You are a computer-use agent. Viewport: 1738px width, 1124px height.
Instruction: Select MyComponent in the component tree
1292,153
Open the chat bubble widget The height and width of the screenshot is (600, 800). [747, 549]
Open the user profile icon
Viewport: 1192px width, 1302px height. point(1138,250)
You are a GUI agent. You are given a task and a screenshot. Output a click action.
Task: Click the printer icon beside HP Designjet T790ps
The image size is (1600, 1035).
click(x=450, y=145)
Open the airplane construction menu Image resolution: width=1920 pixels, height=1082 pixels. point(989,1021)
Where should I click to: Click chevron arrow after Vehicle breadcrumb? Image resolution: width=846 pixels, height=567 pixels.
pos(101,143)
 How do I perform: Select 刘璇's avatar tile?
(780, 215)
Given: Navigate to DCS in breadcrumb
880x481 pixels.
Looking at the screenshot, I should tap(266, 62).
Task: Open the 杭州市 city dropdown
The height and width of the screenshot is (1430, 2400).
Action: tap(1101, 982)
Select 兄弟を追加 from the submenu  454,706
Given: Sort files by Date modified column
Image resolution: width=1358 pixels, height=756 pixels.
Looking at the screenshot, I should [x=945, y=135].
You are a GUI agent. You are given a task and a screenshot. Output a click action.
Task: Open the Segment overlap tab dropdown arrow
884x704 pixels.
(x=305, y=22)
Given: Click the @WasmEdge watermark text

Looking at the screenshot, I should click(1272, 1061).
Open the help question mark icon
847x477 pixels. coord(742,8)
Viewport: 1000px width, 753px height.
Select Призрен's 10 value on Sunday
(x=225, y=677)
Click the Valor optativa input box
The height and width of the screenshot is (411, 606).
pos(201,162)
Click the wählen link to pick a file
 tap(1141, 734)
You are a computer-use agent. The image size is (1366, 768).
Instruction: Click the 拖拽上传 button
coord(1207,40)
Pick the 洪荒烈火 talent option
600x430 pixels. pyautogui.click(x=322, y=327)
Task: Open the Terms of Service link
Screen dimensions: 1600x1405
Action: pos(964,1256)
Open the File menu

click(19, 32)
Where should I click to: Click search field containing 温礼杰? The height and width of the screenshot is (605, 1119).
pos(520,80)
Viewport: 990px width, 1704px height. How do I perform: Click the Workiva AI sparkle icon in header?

--

Line by line, retype all the entries exactly as they are shown.

**The answer**
You are a computer-use agent. Viewport: 1738px width, 1124px height.
Instruction: Select MyComponent in the component tree
1292,153
Open the chat bubble widget The height and width of the screenshot is (600, 800). [747, 549]
Open the user profile icon
Viewport: 1192px width, 1302px height. point(1138,250)
You are a GUI agent. You are given a task and a screenshot. Output a click action.
Task: Click the printer icon beside HP Designjet T790ps
The image size is (1600, 1035).
click(x=450, y=145)
Open the airplane construction menu Image resolution: width=1920 pixels, height=1082 pixels. point(989,1021)
Where should I click to: Click chevron arrow after Vehicle breadcrumb? Image resolution: width=846 pixels, height=567 pixels.
pos(101,143)
 How do I perform: Select 刘璇's avatar tile?
(780, 215)
Given: Navigate to DCS in breadcrumb
880x481 pixels.
Looking at the screenshot, I should tap(266, 62).
Task: Open the 杭州市 city dropdown
The height and width of the screenshot is (1430, 2400).
Action: tap(1101, 982)
Select 兄弟を追加 from the submenu  454,706
Given: Sort files by Date modified column
Image resolution: width=1358 pixels, height=756 pixels.
Looking at the screenshot, I should [x=945, y=135].
You are a GUI agent. You are given a task and a screenshot. Output a click action.
Task: Open the Segment overlap tab dropdown arrow
884x704 pixels.
(x=305, y=22)
Given: Click the @WasmEdge watermark text

Looking at the screenshot, I should click(1272, 1061).
Open the help question mark icon
847x477 pixels. coord(742,8)
Viewport: 1000px width, 753px height.
Select Призрен's 10 value on Sunday
(x=225, y=677)
Click the Valor optativa input box
The height and width of the screenshot is (411, 606).
pos(201,162)
Click the wählen link to pick a file
 tap(1141, 734)
You are a computer-use agent. The image size is (1366, 768).
Instruction: Click the 拖拽上传 button
coord(1207,40)
Pick the 洪荒烈火 talent option
600x430 pixels. pyautogui.click(x=322, y=327)
Task: Open the Terms of Service link
Screen dimensions: 1600x1405
Action: pos(964,1256)
Open the File menu

click(19, 32)
Where should I click to: Click search field containing 温礼杰? The height and width of the screenshot is (605, 1119).
pos(520,80)
Viewport: 990px width, 1704px height. How do I perform: Click the Workiva AI sparkle icon in header?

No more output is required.